It has been a rough season for Jeremy Hellickson. Aside from a stretch from June 2nd through July 26th where he was 8-1 with a 3.17 ERA, Hellickson’s season has been a borderline disaster. Without those seven weeks, he has produced a 2-7 record with a 6.51 ERA. Not only are these numbers awful, but they are worse than such noted members of the pitching napalm fraternity as Roberto Hernandez, Joe Blanton and Edinson Volquez.
Yesterday may have been the nadir of his season. Needing a strong start to help build some momentum, Hellickson turned in what may have been his worst start of the year, giving up five runs on seven hits in only 2.2 innings. At a time when Hellickson likely needed a positive outing for his own confidence, he turned in a truly abysmal performance.
While no one really expected Hellickson to pitch at the level he had in 2011 and 2012, this extreme of a step backwards was likely not expected. Thankfully for the Rays, Matt Moore and Alex Cobb have developed quicker than expected, and Chris Archer has turned into a legitimate Rookie of the Year candidate. These developments have certainly minimized the impact that Hellickson’s regression would have had on the rotation normally.
Yet, there is a question of how many more of these performances the Rays can realistically absorb. Running someone out there who has given them a minimal, at best, chance of a victory every fifth day is detrimental even to a team without playoff aspirations. For a team like the Rays, who find themselves embroiled in a battle not only for the American League East, but for the playoffs in general, running out a pitcher who has been worse than Blanton is likely not the best way to ensure a playoff spot.
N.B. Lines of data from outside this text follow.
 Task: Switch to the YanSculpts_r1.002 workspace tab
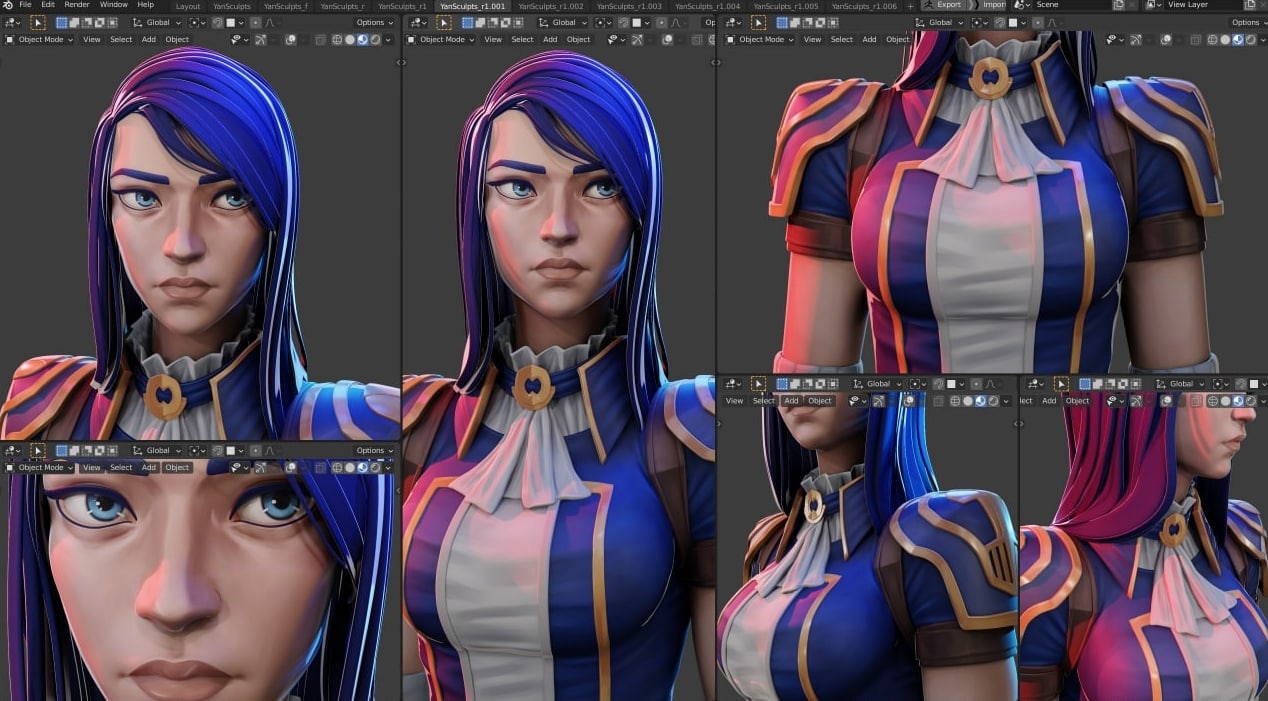(549, 6)
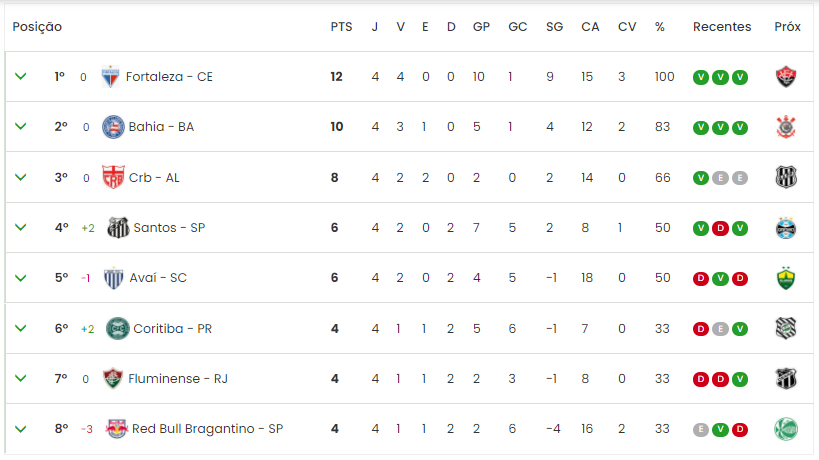Click Santos's red D recent result badge

tap(720, 228)
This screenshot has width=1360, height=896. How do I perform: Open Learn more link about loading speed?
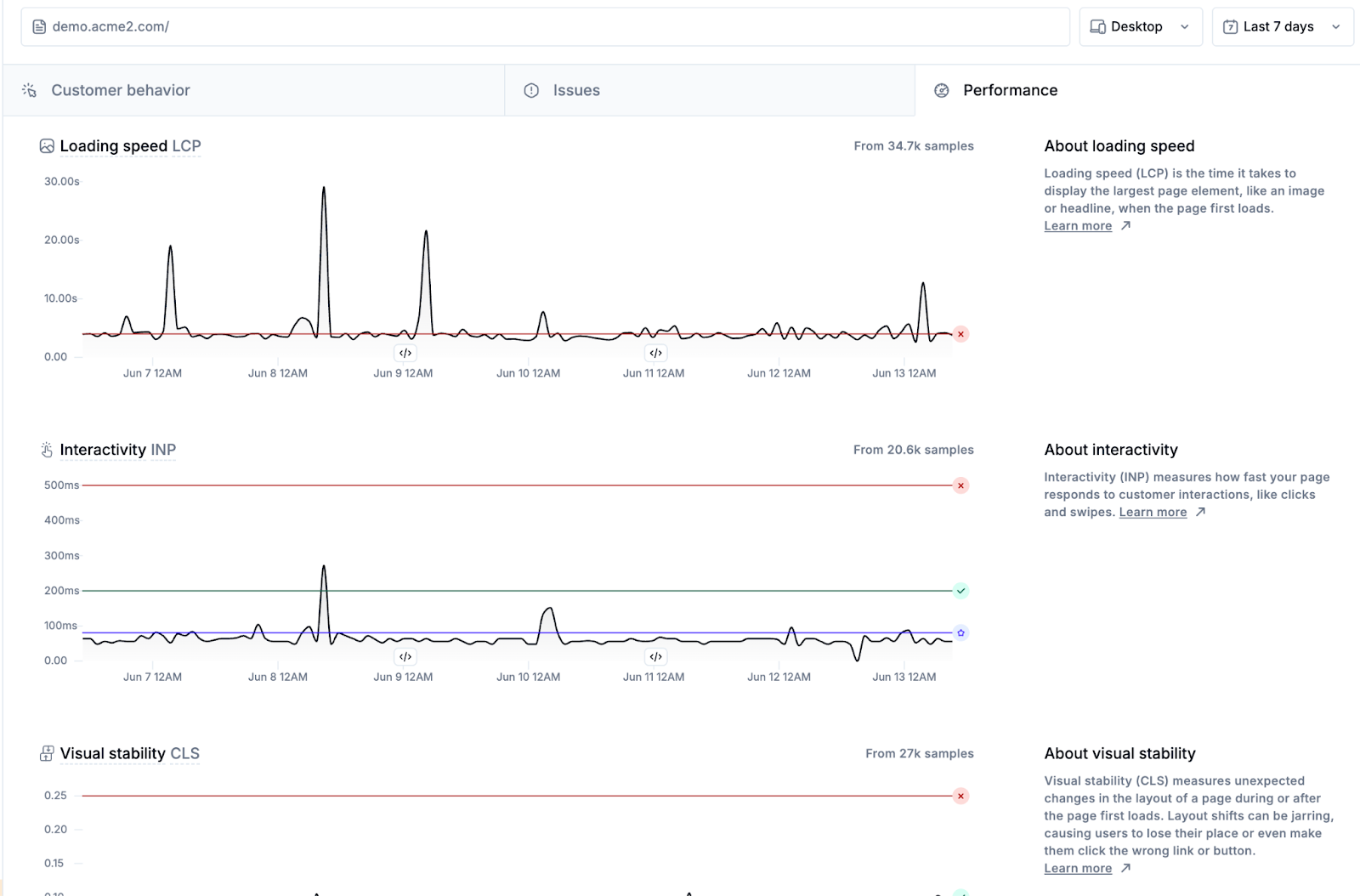(1078, 225)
The Rays have already shown that they are not afraid to jettison established pitchers if they do not perform up to expectations. Kyle Farnsworth was outright released and Hernandez was banished to the bullpen. If he continues to pitch at this level, then the Rays may not only need to find a replacement over the next month, but he could be in danger of losing his rotation spot in the playoffs, if he makes the postseason roster.
Jeremy Hellickson is likely not as bad as he has been this season. He is also likely not the pitcher of 2011 and 2012. However, Hellickson may need a strong finish to the year to solidify his spot on the postseason roster should the Rays make it that far, and to settle any doubts about his future that may be cropping up.